There are less than 100,000 giraffes left in the world, and they need our help.
One Texas zoo is making the biggest play for a long-time superstar since the Lakers signed LeBron James.
Now that all remaining Toys R Us stores in the U.S. have officially closed, the San Antonio Zoo is offering the company a cheeky way to let its nostalgia-fueled brand live on.
Geoffrey the Giraffe has been the face of Toys R Us for more than half a century, but no longer. Rather than let him fade into obscurity — like the Frito Bandito or the Noid — the San Antonio Zoo offered Geoffrey the chance to become its mascot for the zoo's giraffe conservation efforts. They even put together a YouTube video making their case.
While Toys R Us is unlikely to donate the mascot to the zoo, the campaign is an adorable way to raise awareness about the real troubles facing giraffes today.
According to estimates by the Giraffe Conservation Foundation and the International Union for Conservation of Nature, there are fewer than 100,000 giraffes left in the world. This marks an alarming 40% drop in the past 30 years, stemming largely from human activity. If we don't take action, at least some giraffe species will be lost to extinction.

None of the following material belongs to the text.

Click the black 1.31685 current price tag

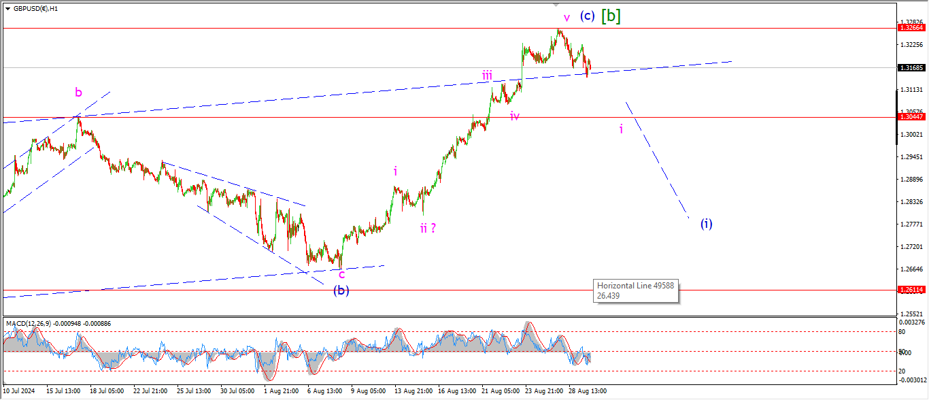coord(910,68)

Every June 21, GCF organizes World Giraffe Day. This year's event centered around Operation Twiga III, an effort to relocate Nubian giraffes in Uganda for conservation purposes. While giraffes don't serve a function crucial to humans' survival (the way bees and butterflies are needed for pollination), their plight is just another example of humanity's destruction of nature's beauty. Do we really want a world without giraffes?
You can help by donating to the San Antonio Zoo's GoFundMe page or making a contribution directly to the GCF.
The zoo hopes to raise $100,000 for the GCF to aid their goals of "supporting a sustainable future where all giraffe populations and sub-species are protected and secured in the wild."
While there's no news on whether Toys R Us will allow its recently-unemployed cartoon mascot to join in the campaign, you can't really blame the zoo for shooting its shot.